Yours truly was recently invited as guest to the JS Party podcast to talk about…not JS! If you’ve been wondering about where the the part of the web is going that is “content”, why it’s so critical to invest in it & the web creator landscape, and what Google is doing about it, I think this would be a worthwhile listen:

Alternatively, listen & comment on JS Party.

I think it ended up being a very good conversation and it’s clear the JS Party crew has a lot of empathy for the non-technical creator struggling on the web (in most developer contexts, I expect more pushback!).

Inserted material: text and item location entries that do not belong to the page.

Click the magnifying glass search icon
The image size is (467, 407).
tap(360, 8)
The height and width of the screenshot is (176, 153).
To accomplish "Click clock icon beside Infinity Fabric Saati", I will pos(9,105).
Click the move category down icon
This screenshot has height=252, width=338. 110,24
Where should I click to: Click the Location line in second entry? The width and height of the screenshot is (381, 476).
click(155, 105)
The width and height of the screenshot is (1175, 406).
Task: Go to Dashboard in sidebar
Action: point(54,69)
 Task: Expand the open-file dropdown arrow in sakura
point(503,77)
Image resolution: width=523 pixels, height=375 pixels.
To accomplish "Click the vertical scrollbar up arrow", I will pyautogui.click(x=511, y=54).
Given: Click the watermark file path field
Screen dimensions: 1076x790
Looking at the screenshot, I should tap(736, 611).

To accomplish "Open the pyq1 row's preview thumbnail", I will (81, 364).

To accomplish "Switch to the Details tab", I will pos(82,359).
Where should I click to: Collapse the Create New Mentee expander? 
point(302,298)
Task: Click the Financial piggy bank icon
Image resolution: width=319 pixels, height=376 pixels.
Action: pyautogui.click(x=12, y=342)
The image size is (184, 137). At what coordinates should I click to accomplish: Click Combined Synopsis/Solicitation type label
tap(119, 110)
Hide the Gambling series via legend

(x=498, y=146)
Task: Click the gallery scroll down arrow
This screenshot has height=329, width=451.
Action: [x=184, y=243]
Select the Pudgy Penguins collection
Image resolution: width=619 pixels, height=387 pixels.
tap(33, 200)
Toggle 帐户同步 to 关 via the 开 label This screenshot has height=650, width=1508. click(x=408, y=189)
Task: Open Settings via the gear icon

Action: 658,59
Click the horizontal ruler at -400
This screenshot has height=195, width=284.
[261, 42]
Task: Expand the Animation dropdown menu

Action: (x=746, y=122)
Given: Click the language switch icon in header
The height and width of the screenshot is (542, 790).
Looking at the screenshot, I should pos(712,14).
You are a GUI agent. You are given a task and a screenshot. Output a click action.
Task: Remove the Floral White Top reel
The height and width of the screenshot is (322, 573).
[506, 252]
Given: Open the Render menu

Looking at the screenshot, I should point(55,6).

We’ve touched lots of important topics, here’s a very rough agenda:

  1. Why we’ve started calling bloggers “web creators”
  2. What Google Web Creators is, and how DevRel was the inspiration for it
  3. Why there’s been little innovation around blogging in the last 20 years
  4. How we’re planning on helping both existing bloggers and new creators & influencers succeed on the web
  5. Why it’s a problem that only big YouTubers can afford to own a custom website
  6. Why Stories on the web are different from stories elsewhere, and a big deal for creators
  7. The sliding scale of open vs. closed platforms & ecosystems
  8. How Google’s incentives are perfectly aligned with creator incentives
  9. How the intention of AMP was fundamentally misunderstood
  10. Why “link in bio” is a significant problem to creators & users
  11. What Google Discover is, why it matters to story discovery, and also, why it doesn’t
  12. How to lead to Web Stories from your social media
  13. Why a picture of your dog might not be a great fit for a Web Story
  14. How onboarding a new creator onto the web is almost comically bad today
  15. Why I believe in anti-gatekeeping, and why it’s a theme for my career
  16. Why newsletters are just a cry for help to get RSS back in a great, user-friendly way
  17. what creators struggle the most with today (spoiler alert: finding time to actually create)
  18. Why kids don’t ‘get’ browsers anymore

This was a densely packed hour around one theme (making sure the web becomes the best platform for creators again), so if that’s your kind of thing, there you go!